Через подушечки пальцев Кэма тепло кожи Джона поднялось по его рукам. Это тепло было практически жидким, напоминая поднимающуюся в термометре ртуть. Когда их взгляды встретились, Кэмерон покраснел от нервозности, но не мог отвести глаз от пронзительного взгляда Джона. В этих глазах было настолько больше, чем в каких-либо других. Джона видел вещи, которые никогда не увидит никто другой. Кэмерону хотелось только прильнуть и поцеловать его; он бы так и сделал, если бы не боялся, что это помешает прогрессу, которого достиг Джона, что он мог спокойно гулять, без каких-либо приступов.
После того, как Джона встал на ноги, Кэмерон позволил своим пальцам задержаться, большими пальцами поглаживая кожу парня, хоть и волшебство, созданное их взаимными взглядами, разрушилось. Кожа, которой касалась правая рука Кэма, казалась грубой и с ямочками, в противоположность мягкой гладкости на другой стороне.

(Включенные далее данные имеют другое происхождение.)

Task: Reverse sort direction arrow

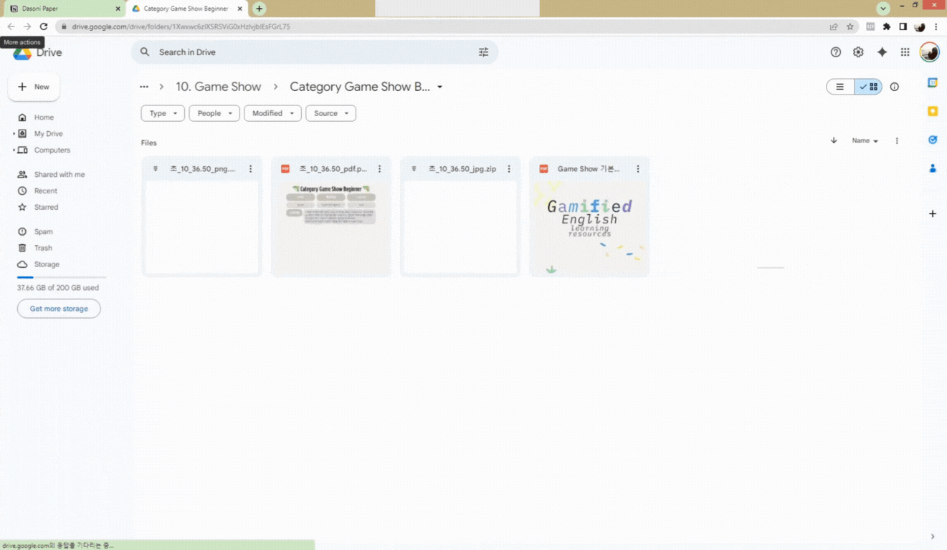Action: [x=834, y=141]
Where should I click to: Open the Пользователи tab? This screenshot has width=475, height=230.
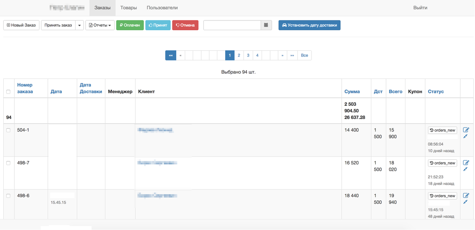pos(162,8)
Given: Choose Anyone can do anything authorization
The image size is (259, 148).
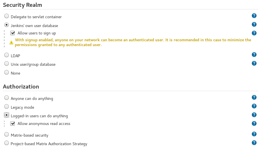Looking at the screenshot, I should [x=7, y=98].
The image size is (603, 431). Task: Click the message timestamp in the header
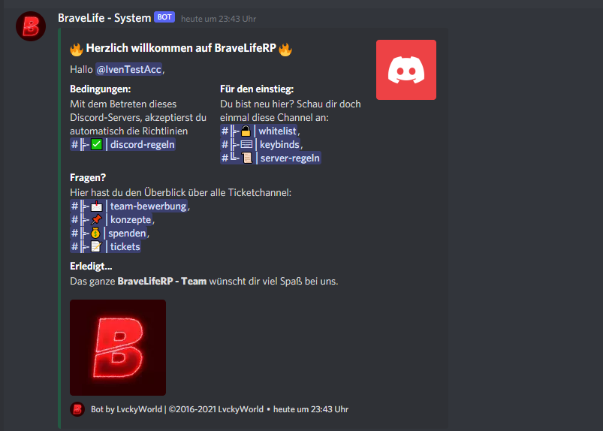(x=219, y=19)
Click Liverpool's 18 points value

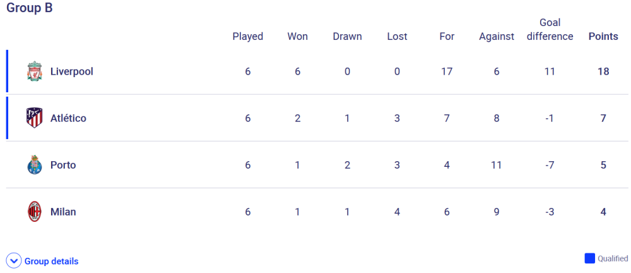pos(603,71)
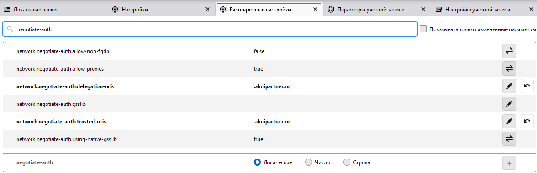The height and width of the screenshot is (173, 537).
Task: Close the Настройки tab
Action: (208, 9)
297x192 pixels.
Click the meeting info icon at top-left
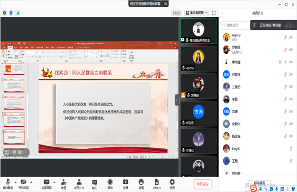click(x=5, y=13)
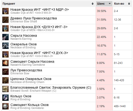Viewport: 133px width, 111px height.
Task: Toggle sort on the Шанс column
Action: (104, 4)
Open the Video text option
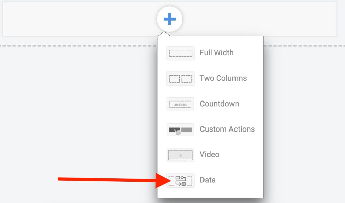Viewport: 345px width, 203px height. pyautogui.click(x=210, y=154)
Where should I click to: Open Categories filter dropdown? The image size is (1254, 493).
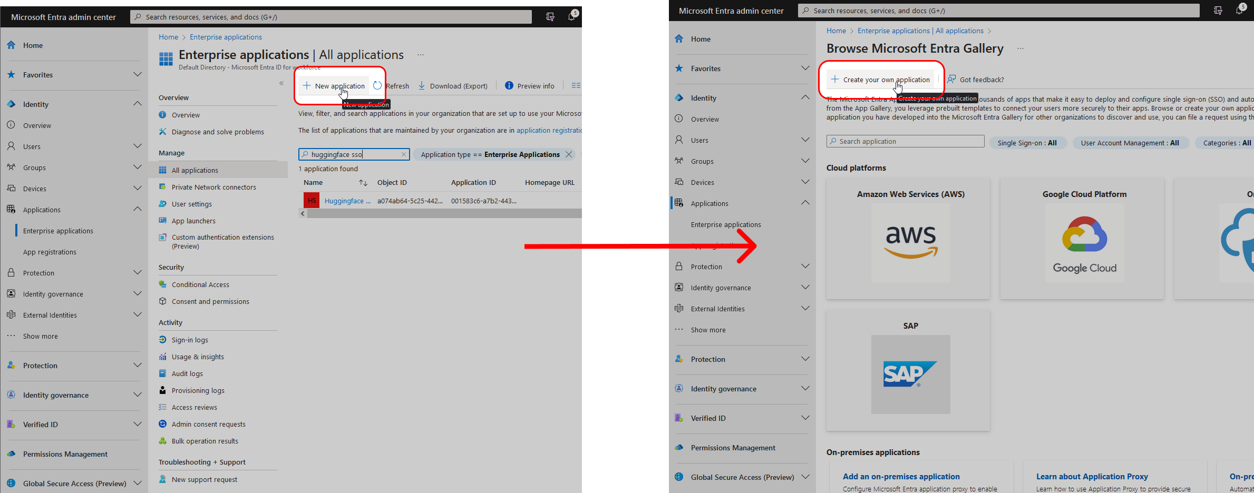point(1226,143)
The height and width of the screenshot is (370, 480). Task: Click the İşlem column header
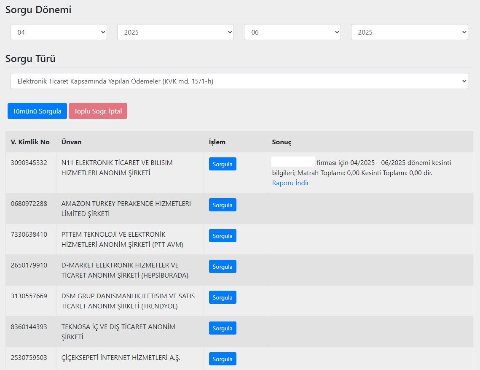[x=217, y=142]
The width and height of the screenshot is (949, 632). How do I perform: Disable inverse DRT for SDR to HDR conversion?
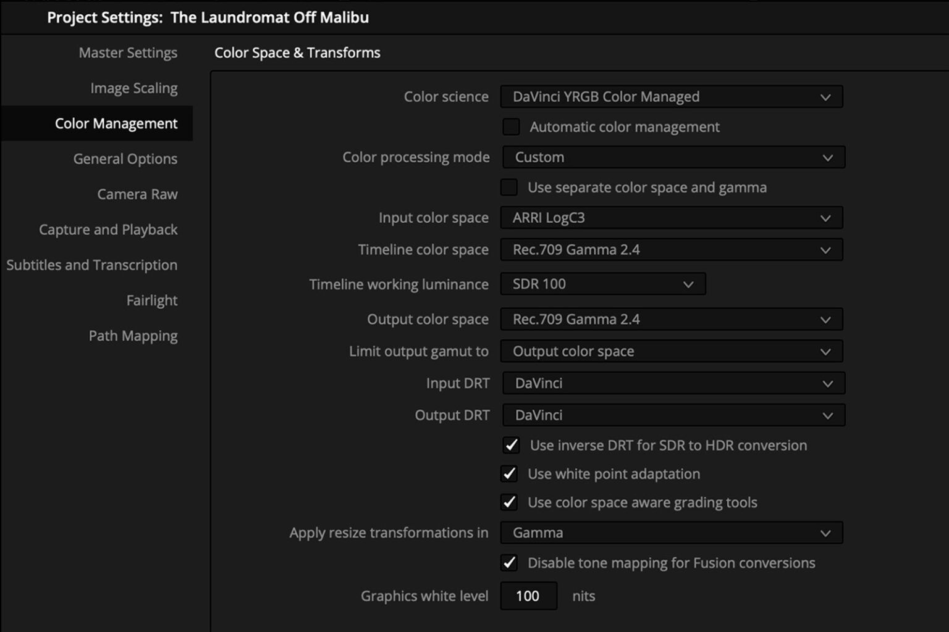point(509,445)
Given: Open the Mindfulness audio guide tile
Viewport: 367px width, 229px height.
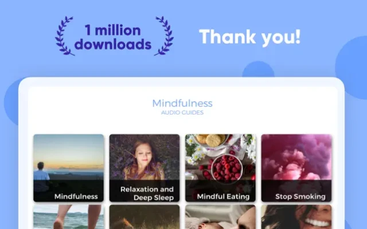Looking at the screenshot, I should 68,168.
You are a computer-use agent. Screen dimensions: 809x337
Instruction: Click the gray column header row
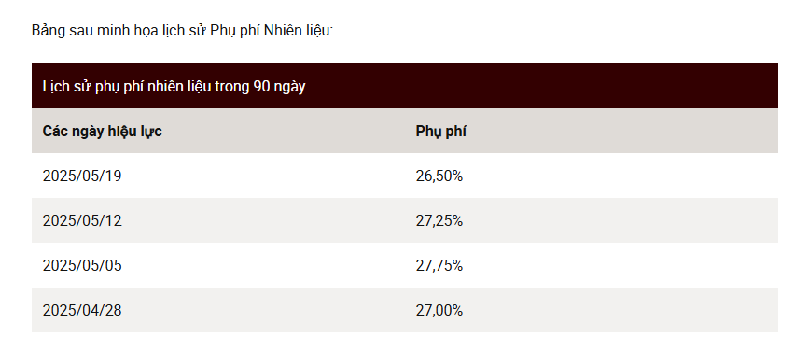tap(405, 131)
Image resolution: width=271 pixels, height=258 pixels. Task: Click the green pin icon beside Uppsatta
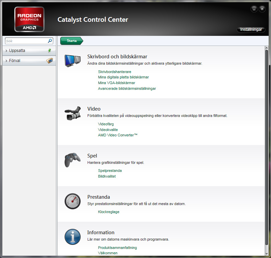coord(50,51)
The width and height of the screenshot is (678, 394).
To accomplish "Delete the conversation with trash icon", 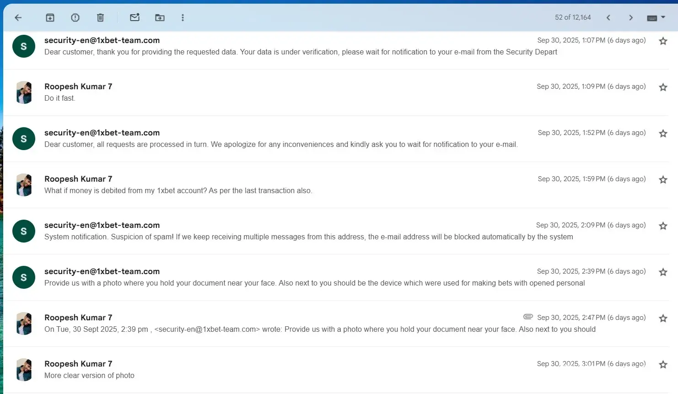I will tap(100, 18).
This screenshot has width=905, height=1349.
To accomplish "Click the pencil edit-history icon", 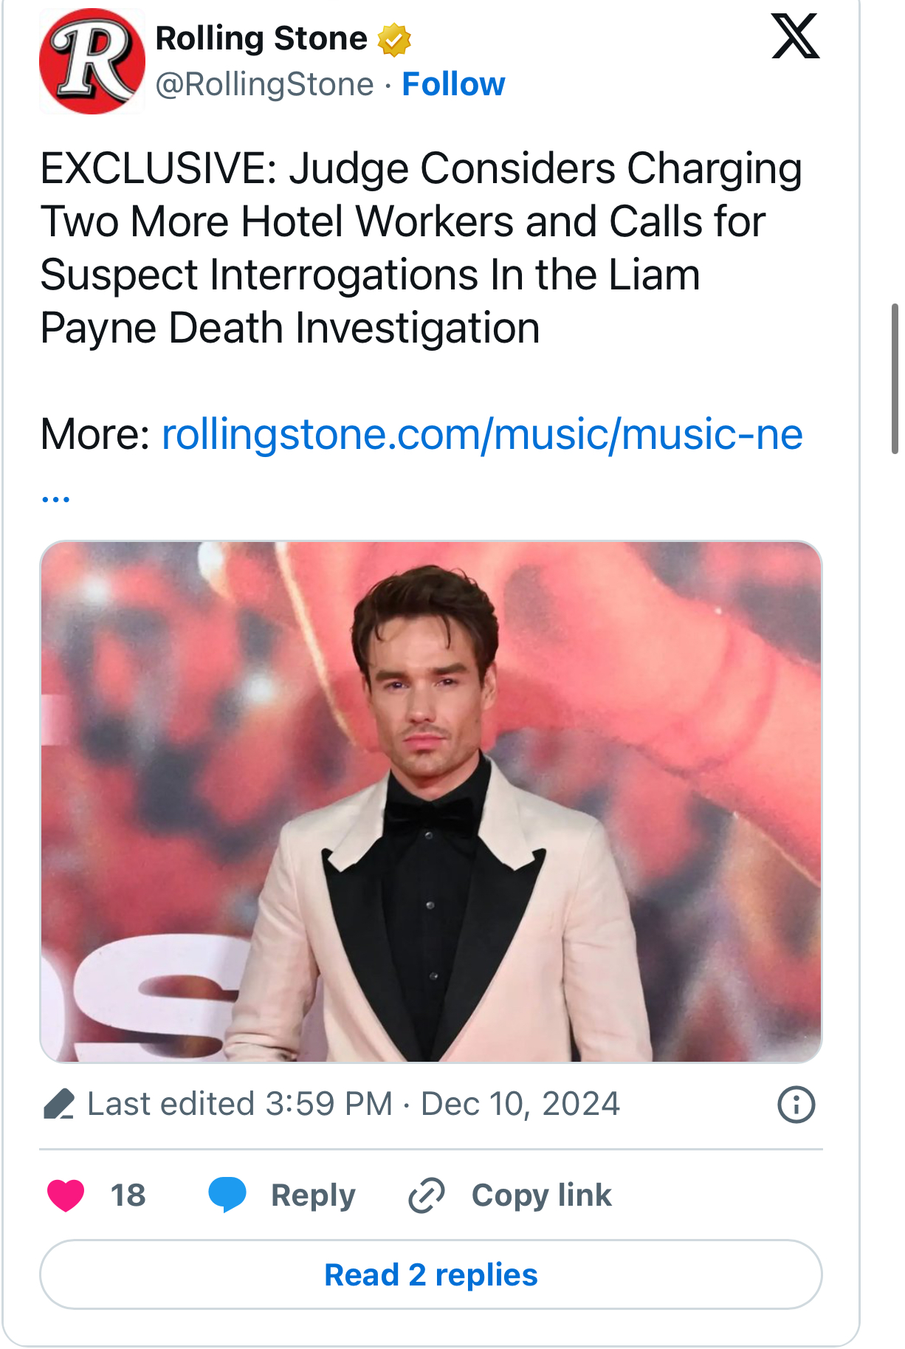I will [59, 1105].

Опустив взгляд, он понял, что левая рука Джона покрыта сетью шрамов от ожогов.
Вздох вырвался раньше, чем Кэмерон успел его сдержать. Джона отдёрнулся от него, без злости, и робко ему улыбнулся.
— Мой герой, — произнёс он, хрипло смеясь. — Пойдём дальше. Я постараюсь не быть таким неуклюжим.
Он избегал проблемы, и Кэмерон позволил ему это. Шрамы его не касались и не уменьшали красоты Джона в его глазах. На этот раз оставаясь сзади, Кэмерон пошёл за Джона через лес, оглядывая тропу на предмет помех.
— Меня похитили.
Слова были такими тихими, что Кэмерон не был полностью уверен, что ему это не показалось и не навеяло ветром. Но затем Джона продолжил.
— Мне было четыре, может пять лет. Мама всегда лукавила насчёт деталей.
Сердцебиение Кэма ускорилось в три раза. Он должен был что-то сказать, или от этого Джона только замкнётся? Да и что отвечать на такое?